[Source information]
:::::

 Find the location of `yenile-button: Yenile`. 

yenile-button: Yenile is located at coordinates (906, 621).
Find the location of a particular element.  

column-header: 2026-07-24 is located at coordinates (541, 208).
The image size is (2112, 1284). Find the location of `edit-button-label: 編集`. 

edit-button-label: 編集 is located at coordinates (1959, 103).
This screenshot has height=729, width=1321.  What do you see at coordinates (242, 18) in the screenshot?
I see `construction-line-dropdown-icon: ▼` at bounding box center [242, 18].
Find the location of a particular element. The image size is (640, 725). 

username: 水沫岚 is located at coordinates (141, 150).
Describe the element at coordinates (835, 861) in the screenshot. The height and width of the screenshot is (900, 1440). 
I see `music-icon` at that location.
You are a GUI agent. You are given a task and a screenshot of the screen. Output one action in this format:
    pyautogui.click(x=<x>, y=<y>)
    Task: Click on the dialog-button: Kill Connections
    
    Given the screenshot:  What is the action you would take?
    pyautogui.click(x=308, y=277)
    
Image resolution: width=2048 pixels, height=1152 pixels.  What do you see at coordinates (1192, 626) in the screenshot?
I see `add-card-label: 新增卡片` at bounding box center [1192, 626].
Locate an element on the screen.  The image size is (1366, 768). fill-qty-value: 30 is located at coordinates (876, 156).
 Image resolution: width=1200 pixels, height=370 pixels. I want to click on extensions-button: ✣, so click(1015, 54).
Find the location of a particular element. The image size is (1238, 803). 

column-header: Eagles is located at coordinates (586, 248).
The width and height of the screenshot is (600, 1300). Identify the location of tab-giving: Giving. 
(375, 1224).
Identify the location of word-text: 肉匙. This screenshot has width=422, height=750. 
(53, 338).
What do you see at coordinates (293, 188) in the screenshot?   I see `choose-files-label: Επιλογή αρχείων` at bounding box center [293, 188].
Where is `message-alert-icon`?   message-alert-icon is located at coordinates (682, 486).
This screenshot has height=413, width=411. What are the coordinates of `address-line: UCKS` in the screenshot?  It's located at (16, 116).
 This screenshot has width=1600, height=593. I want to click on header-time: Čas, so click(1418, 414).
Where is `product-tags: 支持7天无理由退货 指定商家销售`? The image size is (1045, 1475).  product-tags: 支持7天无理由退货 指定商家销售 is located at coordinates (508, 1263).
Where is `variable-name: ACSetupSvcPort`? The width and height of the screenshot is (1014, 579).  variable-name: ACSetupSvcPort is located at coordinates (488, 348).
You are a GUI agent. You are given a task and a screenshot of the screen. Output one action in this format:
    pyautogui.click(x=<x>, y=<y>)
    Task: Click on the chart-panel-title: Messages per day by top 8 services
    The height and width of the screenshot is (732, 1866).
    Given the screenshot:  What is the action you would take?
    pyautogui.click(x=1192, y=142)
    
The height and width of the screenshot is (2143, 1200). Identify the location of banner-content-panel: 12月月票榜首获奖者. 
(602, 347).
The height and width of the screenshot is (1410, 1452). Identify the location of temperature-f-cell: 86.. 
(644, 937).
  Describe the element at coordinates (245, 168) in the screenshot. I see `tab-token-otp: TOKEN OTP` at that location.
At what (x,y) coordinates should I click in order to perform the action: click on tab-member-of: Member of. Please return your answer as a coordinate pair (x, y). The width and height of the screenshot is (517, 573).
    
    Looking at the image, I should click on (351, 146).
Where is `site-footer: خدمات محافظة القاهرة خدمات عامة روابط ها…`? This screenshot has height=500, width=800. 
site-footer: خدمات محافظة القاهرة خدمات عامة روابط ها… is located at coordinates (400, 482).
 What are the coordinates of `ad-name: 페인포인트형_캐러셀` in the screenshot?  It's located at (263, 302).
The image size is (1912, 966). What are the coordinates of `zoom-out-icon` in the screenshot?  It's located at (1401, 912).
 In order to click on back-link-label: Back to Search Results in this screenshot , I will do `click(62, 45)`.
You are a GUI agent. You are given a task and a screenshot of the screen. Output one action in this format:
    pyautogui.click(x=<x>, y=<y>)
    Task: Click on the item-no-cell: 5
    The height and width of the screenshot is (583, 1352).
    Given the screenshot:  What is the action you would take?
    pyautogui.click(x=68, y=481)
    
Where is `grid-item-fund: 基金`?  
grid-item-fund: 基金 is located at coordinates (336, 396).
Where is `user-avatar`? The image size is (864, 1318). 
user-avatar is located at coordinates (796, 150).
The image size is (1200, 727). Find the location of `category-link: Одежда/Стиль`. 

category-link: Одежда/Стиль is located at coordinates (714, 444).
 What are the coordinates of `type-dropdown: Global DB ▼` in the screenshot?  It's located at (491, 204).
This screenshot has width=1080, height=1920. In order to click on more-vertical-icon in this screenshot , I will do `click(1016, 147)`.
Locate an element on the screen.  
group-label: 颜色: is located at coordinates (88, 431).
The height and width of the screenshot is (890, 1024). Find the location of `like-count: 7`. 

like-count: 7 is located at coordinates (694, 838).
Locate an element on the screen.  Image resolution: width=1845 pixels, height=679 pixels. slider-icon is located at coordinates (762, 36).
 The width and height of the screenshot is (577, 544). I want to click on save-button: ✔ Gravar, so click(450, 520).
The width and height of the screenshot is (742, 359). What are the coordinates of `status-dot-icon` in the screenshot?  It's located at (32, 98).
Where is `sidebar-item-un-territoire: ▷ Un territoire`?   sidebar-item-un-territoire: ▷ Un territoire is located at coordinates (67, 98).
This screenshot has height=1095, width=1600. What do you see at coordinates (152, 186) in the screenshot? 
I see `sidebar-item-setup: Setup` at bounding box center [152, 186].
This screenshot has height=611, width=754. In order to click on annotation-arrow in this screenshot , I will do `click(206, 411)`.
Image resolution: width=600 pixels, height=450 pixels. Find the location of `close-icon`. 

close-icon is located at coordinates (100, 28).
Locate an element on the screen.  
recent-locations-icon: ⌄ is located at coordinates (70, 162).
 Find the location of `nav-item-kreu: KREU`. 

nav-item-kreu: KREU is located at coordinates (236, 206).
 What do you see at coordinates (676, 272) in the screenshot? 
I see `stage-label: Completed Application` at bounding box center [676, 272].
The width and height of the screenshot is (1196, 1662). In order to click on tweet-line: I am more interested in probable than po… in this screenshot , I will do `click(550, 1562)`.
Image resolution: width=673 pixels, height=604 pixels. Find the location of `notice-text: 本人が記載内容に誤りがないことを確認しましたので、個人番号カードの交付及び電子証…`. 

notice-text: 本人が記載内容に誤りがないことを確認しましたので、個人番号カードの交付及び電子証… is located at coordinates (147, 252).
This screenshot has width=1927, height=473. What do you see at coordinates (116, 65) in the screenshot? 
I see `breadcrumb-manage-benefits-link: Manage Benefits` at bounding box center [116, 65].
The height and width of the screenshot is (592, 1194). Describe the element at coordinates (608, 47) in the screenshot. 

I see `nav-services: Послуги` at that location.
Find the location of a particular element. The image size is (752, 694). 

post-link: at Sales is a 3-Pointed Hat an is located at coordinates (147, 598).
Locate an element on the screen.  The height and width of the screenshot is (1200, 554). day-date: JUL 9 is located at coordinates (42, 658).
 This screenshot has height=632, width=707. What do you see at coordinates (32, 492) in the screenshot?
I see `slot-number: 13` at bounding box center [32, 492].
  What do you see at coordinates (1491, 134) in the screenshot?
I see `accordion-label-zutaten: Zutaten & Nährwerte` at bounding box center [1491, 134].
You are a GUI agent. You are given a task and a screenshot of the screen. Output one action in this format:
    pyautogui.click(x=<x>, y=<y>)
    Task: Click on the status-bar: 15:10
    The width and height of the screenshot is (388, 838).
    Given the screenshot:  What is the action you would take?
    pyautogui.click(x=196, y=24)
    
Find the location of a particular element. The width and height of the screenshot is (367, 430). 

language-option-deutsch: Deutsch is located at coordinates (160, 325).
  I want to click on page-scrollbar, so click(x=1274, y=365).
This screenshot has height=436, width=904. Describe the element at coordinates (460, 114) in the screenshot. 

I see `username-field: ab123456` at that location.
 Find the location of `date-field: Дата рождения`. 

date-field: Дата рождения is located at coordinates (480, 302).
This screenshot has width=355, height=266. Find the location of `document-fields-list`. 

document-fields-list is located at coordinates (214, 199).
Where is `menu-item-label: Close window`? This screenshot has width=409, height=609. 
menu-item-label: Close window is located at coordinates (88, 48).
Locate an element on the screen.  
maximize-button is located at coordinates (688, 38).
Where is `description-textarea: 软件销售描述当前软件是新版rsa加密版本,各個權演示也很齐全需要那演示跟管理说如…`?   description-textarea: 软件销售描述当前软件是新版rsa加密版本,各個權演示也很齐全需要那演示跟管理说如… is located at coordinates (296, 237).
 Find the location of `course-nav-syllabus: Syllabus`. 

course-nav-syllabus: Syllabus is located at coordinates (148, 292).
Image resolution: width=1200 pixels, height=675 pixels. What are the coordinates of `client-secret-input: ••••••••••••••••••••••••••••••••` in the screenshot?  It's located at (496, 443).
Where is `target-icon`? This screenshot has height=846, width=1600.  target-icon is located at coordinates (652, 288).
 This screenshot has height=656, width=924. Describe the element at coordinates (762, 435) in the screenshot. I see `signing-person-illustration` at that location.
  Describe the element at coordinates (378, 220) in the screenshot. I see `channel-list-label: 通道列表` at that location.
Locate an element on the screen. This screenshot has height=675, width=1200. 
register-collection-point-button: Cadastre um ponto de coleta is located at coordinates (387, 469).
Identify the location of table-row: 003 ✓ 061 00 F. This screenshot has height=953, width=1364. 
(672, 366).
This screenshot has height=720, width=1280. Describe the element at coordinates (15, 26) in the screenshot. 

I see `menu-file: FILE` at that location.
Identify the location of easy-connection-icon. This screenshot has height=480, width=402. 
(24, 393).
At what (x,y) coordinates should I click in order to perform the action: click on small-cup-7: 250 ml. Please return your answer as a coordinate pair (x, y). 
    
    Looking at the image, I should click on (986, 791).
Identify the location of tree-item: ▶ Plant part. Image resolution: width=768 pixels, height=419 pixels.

:::::

[What you should do]
Copy the lines above word for word, starting at the very first line and ending at the line that contains "column-header: 2026-07-24 is", with both of those lines included.

[Expected answer]
 Find the location of `yenile-button: Yenile`. 

yenile-button: Yenile is located at coordinates (906, 621).
Find the location of a particular element.  

column-header: 2026-07-24 is located at coordinates (541, 208).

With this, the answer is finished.